Intervention for Resistant Pregnant Smokers
Lung Diseases, Obstructive
Chronic Obstructive Pulmonary Disease
|Study Start Date:||January 1993|
|Estimated Study Completion Date:||December 1996|
The substudy was a population-based experiment with White, Black, and Hispanic pregnant women whose continued smoking made them ineligible for randomization into the parent study. It was unique in focusing on heavier, more addicted pregnant smokers. PANDA research sites and protocols offered a special opportunity for a low cost test of a disseminable intervention which this project team was uniquely qualified to design and implement. The new intervention, One- to-One, used telephone counselors to assess the counselee's stage in the change process and give stage-appropriate messages, using established techniques of motivational interviewing. Between the two counselor calls spaced 10 days apart, counselees received personalized written feedback and suggestions. The primary aim, increasing quitting during pregnancy, was assessed by unobtrusive urine samples taken during prenatal visits in the ninth month and identified only by study group.
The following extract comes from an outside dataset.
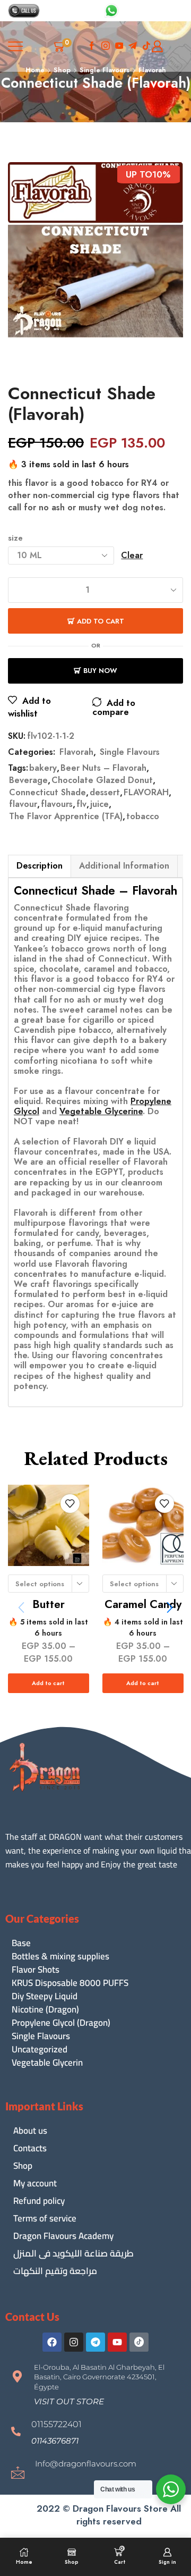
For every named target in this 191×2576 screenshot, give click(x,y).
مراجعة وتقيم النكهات (55, 2270)
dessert (105, 792)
A series of postpartum interviews with subsample cotinine validation was used to examine the second important aim, reduction of infant smoke exposure. A combination of messages, peer modeling, and support helped women sustain cessation after delivery and eliminate smoking around the baby. Project PANDA videotapes and newsletters already contained these messages and required only minimal supplementation to be used with the One-to-One experimental group, regardless of their success in quitting in pregnancy. As in Project PANDA, the assessments were separated from the experiment by enrolling subjects in a university-sponsored study of new mothers' health practices and baby care and by presenting the program as usual care by the health care site.